Dr Sheehan said she recently asked a class of obstetrics and gynaecology students at University College Dublin (UCD) for a show of hands on who saw themselves with careers back in Ireland eventually.
"Less than half of the class raised their hand. That is unique," she said.
"In my own class in UCD, all of us wanted to come back here, all of us aspired to work in Ireland and put back into the system what the system has given us in our training.
"We are now training to export and we need to ask ourselves why is that."
A recent report suggested Ireland needs another 100 consultant obstetricians to bring numbers into line relative with the UK figure. There are currently between 120 and 140.

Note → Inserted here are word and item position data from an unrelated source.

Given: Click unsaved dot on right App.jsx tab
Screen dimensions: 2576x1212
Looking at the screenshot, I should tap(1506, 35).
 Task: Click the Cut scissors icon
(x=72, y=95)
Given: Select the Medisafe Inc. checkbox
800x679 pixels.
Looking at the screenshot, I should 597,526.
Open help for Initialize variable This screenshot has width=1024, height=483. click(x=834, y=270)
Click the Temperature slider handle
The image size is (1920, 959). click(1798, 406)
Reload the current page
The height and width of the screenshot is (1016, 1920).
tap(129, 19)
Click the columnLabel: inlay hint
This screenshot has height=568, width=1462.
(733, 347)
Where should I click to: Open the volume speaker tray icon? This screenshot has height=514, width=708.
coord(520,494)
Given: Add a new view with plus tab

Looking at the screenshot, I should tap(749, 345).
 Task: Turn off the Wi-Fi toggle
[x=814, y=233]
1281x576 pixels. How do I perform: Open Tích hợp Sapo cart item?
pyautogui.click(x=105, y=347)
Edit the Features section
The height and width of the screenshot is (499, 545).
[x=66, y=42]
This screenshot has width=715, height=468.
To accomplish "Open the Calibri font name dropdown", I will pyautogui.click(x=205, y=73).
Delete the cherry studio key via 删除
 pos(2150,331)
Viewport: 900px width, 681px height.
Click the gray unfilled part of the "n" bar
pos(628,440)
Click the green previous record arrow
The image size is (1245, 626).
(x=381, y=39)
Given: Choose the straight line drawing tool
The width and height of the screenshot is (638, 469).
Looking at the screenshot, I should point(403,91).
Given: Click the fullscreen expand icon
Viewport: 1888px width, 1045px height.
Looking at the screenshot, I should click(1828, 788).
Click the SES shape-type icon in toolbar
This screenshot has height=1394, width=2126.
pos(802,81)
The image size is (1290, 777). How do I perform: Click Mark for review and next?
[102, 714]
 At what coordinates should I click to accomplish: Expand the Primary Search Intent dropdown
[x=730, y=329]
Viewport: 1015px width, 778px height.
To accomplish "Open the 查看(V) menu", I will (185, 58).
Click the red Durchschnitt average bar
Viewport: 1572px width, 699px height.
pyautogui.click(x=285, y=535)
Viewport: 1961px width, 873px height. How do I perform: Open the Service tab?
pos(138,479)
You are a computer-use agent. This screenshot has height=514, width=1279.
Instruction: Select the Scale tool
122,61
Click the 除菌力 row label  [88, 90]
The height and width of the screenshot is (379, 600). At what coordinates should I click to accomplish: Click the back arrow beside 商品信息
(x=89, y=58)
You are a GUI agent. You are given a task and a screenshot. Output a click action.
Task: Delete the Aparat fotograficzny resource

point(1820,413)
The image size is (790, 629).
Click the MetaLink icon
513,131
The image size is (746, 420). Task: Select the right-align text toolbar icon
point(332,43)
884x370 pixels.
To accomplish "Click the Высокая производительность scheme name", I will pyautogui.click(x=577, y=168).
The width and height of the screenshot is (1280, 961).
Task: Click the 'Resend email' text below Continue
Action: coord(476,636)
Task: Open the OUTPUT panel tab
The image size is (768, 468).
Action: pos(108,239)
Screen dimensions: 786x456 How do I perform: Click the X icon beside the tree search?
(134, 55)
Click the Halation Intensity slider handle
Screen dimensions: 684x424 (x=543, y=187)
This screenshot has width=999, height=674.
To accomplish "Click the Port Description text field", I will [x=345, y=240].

Both top doctors stressed that maternity care and hospitals in Ireland are good compared to international standards.
Dr Coulter-Smith said services had been in the headlines over the past three years for all the wrong reasons, to a point where "the confidence of the public is severely shaken".
He criticised some "sensationalist" accounts of high-profile tragedies in recent years.
As well as dealing with record numbers against the backdrop of cutbacks, medics were also having to deal with new challenges, he said.
These included more resistant infections, more complex medical problems, as well new diseases and communication issues with a more diverse population.
Some 30% of mothers-to-be are now obese, he cited as an example.
Dr Sheehan said "poor social circumstances and homelessness" are also adding to the complexity of patient care.
The Coombe chief also hit out a lack of funding for forcing bereaved mothers or women in the middle of a miscarriage having to share rooms and wards with newborn babies and buggies.